Dataset records →
_ _ _ _ _

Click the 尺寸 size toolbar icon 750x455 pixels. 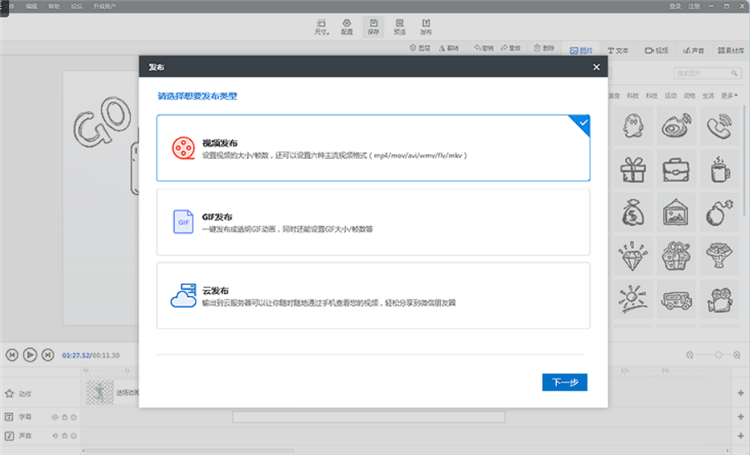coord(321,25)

_ _ _ _ _

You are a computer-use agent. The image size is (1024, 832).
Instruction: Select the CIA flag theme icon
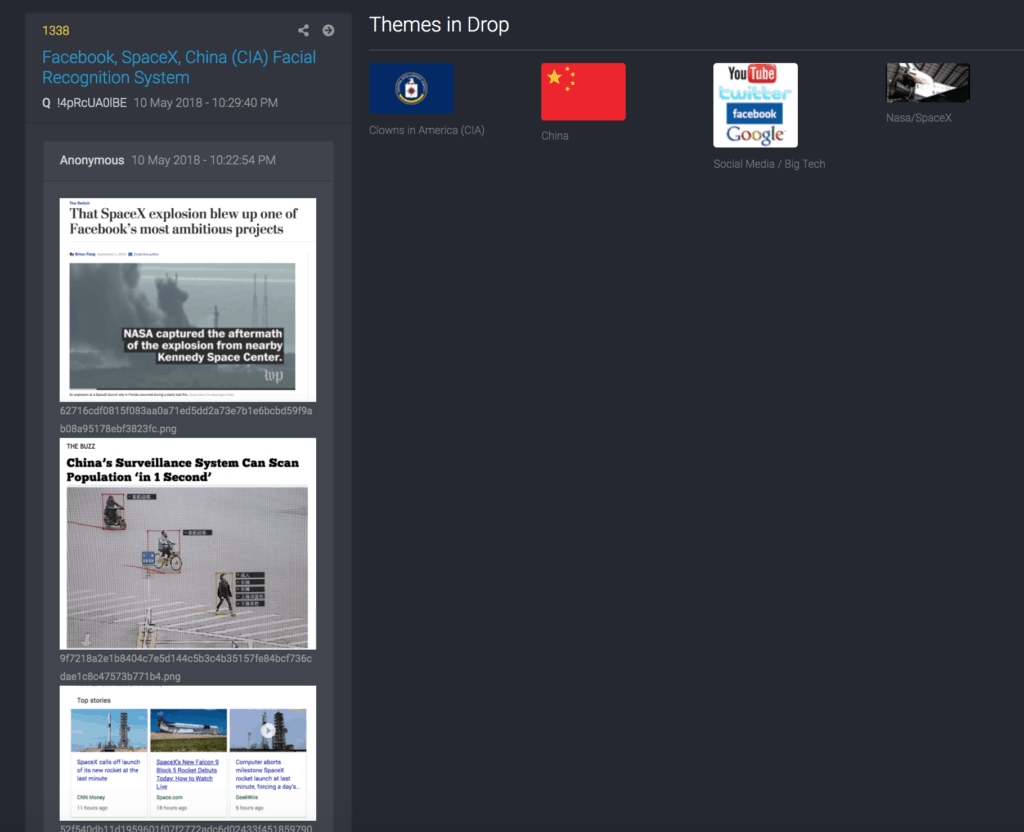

_ _ _ _ _

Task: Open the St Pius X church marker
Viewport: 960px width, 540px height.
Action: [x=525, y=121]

_ _ _ _ _

What to do →
Find where the line with "You are a computer-use" sits in the material above, then copy exactly from it through the line with "Instruction: Select the CIA flag theme icon". Add no other line.

Solution →
You are a computer-use agent. The image size is (1024, 832).
Instruction: Select the CIA flag theme icon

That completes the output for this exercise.